Data for processing:
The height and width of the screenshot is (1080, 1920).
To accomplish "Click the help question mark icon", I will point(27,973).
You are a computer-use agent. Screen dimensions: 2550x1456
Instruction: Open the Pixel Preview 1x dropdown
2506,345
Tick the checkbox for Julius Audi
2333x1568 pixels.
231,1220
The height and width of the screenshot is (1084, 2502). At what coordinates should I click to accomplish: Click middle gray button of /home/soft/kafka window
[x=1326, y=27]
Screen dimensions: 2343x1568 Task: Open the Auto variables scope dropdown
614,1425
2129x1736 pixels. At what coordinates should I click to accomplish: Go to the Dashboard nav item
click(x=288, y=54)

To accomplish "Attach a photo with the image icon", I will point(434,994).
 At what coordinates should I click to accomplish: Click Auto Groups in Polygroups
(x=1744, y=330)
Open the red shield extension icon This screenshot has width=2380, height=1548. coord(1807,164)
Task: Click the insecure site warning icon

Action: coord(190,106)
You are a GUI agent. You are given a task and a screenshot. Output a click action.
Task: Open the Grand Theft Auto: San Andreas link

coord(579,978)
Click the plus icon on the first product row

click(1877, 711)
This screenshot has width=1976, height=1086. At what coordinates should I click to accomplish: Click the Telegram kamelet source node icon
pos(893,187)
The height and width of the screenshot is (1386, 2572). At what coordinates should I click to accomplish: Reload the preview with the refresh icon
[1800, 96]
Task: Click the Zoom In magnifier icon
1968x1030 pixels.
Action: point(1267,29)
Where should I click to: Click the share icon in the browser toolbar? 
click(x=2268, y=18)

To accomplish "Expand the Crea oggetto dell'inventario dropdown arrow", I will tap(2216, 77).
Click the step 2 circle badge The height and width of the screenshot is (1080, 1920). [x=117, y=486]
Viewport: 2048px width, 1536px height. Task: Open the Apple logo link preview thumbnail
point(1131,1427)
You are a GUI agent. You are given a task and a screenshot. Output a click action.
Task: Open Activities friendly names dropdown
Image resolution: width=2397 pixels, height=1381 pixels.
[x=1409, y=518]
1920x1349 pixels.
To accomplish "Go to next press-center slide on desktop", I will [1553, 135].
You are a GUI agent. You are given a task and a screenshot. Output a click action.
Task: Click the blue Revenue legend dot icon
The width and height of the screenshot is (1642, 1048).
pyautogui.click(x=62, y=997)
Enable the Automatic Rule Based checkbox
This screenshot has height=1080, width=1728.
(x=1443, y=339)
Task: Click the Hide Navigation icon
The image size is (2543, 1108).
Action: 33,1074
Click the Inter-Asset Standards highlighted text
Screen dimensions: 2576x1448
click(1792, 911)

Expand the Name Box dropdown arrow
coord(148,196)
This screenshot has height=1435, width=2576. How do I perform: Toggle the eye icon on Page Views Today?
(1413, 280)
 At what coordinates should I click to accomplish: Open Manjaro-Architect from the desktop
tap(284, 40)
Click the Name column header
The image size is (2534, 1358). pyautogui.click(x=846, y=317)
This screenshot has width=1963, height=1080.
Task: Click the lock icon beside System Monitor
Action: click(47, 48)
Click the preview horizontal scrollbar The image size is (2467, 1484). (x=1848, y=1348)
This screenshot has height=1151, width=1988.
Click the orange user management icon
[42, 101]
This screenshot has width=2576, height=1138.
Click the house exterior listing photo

Assignment:
What you give back should be exactly the lines of the entries above from the one containing "This screenshot has height=1435, width=2576." to the end, and nothing more.

Exercise response:
This screenshot has height=1435, width=2576. How do I perform: Toggle the eye icon on Page Views Today?
(1413, 280)
 At what coordinates should I click to accomplish: Open Manjaro-Architect from the desktop
tap(284, 40)
Click the Name column header
The image size is (2534, 1358). pyautogui.click(x=846, y=317)
This screenshot has width=1963, height=1080.
Task: Click the lock icon beside System Monitor
Action: click(47, 48)
Click the preview horizontal scrollbar The image size is (2467, 1484). (x=1848, y=1348)
This screenshot has height=1151, width=1988.
Click the orange user management icon
[42, 101]
This screenshot has width=2576, height=1138.
Click the house exterior listing photo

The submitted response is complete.